Selecting non-executive directors
There is a growing acceptance among boards of directors and shareholders that non-executive directors (NEDs or NXDs) have a valued and necessary role to play in maximising board effectiveness. This applies to private as much as public companies. The introduction of independent judgement to the board's activities provides greater assurance that the correct strategies and decisions are likely to be chosen.
The introduction of truly independent judgement to the board’s activities provides all interested parties with greater assurance that the correct strategies and decisions are likely to be chosen.

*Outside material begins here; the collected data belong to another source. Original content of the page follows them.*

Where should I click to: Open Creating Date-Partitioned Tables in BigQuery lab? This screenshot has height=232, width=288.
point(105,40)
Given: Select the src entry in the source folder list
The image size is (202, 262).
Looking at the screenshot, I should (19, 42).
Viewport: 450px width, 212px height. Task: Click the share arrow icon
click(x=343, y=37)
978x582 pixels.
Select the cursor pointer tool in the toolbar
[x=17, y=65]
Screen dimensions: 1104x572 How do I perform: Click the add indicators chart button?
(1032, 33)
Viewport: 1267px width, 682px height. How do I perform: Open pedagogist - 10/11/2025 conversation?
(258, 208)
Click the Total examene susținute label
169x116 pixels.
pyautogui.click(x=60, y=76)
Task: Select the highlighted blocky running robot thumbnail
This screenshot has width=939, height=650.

The contribution of NEDs can help to raise the level of discussion and improve the quality of decision-making on the board, increasing the chances of the company acting in the best interests of its long-term security and prosperity.
As with executive appointments, all board members should be involved in the decision to appoint NEDs. When changes to board membership are necessary, the board should first assess the qualities and competencies already around the boardroom table, then develop specifications of the skills, personal qualities, knowledge and experience required for each new appointment and, after that, identify potential candidates. Non-executive appointments are no exception.
NEDs should be chosen with regard to the balance of skills and experience on the board and with a view to supporting any areas that might be lacking. They should be capable of providing an independent and impartial view of the board’s considerations and decisions while also identifying strongly with the company’s affairs.
It is thus essential to look for strength of character and an ability to stand back from the issue being discussed. Pragmatism and the ability to compromise are also vital. The demands of the role call for courage, integrity, common sense, good judgement, tenacity, diplomacy and an ability to listen carefully and to communicate with clarity, objectivity and brevity.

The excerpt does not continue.